> _Try it_:
Where in the records does the word "data" occur? Copy each line in which it does.

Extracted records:
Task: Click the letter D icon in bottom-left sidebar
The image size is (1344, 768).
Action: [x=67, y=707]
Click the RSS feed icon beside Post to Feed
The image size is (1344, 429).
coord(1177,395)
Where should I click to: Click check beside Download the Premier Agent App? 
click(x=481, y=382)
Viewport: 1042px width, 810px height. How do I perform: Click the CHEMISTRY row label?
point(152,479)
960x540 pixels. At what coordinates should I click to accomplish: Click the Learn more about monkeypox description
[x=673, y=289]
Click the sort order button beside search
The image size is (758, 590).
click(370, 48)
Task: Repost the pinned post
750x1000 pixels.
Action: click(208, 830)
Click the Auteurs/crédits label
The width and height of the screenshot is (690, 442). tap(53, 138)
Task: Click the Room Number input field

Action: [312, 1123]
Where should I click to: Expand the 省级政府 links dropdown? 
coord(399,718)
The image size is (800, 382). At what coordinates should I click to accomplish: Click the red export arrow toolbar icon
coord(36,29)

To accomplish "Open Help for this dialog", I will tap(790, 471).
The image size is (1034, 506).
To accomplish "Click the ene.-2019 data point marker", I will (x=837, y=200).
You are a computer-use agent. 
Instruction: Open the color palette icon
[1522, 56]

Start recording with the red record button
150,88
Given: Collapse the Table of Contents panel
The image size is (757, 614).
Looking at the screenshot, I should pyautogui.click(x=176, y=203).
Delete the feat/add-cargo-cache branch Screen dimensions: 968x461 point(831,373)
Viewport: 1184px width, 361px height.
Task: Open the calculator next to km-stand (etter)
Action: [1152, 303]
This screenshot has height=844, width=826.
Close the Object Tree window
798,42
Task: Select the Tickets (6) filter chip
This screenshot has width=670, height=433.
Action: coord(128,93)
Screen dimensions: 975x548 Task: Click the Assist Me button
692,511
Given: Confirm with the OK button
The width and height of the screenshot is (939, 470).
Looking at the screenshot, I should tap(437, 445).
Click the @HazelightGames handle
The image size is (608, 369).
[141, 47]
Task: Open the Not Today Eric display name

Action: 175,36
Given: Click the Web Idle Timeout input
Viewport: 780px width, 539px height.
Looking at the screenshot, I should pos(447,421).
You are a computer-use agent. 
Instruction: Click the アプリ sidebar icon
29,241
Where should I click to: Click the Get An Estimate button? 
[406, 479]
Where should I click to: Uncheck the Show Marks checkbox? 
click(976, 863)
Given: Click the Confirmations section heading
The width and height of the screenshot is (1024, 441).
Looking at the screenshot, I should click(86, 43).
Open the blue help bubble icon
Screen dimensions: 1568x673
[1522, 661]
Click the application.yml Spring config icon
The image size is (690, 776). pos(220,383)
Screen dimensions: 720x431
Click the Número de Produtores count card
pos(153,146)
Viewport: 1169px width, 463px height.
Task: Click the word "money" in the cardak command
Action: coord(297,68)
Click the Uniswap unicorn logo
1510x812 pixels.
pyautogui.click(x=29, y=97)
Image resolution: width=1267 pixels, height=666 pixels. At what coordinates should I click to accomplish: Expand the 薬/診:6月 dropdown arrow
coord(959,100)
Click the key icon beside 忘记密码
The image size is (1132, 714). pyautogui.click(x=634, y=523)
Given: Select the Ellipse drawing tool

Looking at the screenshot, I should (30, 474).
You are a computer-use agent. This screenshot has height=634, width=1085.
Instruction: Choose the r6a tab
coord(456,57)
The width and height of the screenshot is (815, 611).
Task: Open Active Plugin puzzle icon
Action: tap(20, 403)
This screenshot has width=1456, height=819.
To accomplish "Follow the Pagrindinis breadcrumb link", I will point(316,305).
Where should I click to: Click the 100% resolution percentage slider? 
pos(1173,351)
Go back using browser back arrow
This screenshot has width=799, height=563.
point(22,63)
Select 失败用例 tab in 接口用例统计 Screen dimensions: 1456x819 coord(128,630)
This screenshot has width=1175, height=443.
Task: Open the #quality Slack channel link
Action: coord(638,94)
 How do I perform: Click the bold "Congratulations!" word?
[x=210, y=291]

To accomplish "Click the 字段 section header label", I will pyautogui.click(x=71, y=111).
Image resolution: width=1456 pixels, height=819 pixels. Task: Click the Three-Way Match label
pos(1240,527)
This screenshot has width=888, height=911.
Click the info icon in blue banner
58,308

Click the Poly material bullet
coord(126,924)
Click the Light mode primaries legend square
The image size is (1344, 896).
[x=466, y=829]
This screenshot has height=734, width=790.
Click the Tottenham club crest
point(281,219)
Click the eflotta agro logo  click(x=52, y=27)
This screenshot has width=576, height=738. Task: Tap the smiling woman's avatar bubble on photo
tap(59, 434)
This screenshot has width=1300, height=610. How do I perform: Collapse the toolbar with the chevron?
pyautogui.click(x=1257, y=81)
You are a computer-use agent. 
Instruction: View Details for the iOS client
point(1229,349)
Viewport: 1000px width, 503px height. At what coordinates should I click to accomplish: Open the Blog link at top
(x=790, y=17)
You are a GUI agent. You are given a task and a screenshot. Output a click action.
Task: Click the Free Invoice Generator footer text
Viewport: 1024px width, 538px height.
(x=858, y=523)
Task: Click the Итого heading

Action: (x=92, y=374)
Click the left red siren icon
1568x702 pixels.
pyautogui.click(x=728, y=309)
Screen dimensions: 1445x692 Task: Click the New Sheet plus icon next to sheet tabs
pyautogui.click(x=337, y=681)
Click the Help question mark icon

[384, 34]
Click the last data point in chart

> _Answer to the exercise_:
To accomplish "Click the ene.-2019 data point marker", I will (x=837, y=200).
Click the last data point in chart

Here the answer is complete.